U.S. marshals still hunt Alcatraz escape artists, 50 years later
SAN FRANCISCO (Reuters) – Fifty years after three inmates used spoons to burrow out of Alcatraz Island’s federal prison and escape on a raft made of raincoats, their relatives visited the scene of America’s most famous jail break and said they were sure the convicts survived.
Frank Morris and brothers Clarence and John Anglin, all serving time for bank robbery, vanished from the prison in San Francisco Bay on the night of June 11, 1962.
Although many historians believe they perished in the frigid, treacherous currents surrounding the maximum-security island prison, their bodies were never found and some believe they made it to freedom.
“I always believed they made it, and I haven’t changed my mind yet,” Clarence and John Anglin’s sister, Marie Anglin Widner, said on Monday during a press conference at the prison.
Widner, 76, believes her brothers attended their mother’s 1973 funeral dressed as women. The FBI definitely attended.
“If (the authorities) thought they were dead, why keep looking for them?” her son, Dave Anglin, said, adding that his uncles were good swimmers who “used to break the ice in Lake Michigan.”
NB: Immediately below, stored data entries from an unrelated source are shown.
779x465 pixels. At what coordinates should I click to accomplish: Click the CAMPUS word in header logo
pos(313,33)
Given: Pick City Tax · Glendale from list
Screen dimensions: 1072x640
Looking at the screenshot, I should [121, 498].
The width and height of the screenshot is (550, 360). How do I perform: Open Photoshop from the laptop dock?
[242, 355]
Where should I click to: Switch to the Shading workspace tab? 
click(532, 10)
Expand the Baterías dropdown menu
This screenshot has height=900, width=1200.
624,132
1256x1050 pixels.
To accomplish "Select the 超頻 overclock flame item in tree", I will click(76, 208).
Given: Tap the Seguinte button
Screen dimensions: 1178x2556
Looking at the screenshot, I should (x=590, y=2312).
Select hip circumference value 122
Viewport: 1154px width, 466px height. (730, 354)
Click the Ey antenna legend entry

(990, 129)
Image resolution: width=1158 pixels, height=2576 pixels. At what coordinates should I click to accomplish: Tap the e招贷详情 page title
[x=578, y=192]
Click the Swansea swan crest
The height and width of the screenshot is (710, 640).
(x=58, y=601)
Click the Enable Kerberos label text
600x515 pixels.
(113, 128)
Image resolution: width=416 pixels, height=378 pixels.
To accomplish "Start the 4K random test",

The trio’s Houdini-like breakout from the supposedly escape-proof prison spurred the biggest manhunt since the kidnapping of aviator Charles Lindbergh’s baby in 1932, and inspired the 1979 Hollywood film “Escape from Alcatraz,” starring Clint Eastwood.
Half a century later, the search for clues about the fate of the men continues. Authorities have chased thousands of leads in nearly every state in the union, U.S. Marshal Michael Dyke said.
Dyke, a history buff who has been looking for the escapees since 2003, still gets tips about the case and said he pursues them all.
He told Reuters he would like to check the DNA of a set of bones that washed ashore at nearby Point Reyes National Seashore in 1963 to see if they could be one of the escapees.
He asked the Anglins’ relatives for DNA samples, but so far they have refused, he said. Morris has no known relatives.
Asked what he would say to the escapees if he found them, Dyke said he would tell them, “I’m glad you stayed out on the road for as long as you did, but you have to go to jail now.”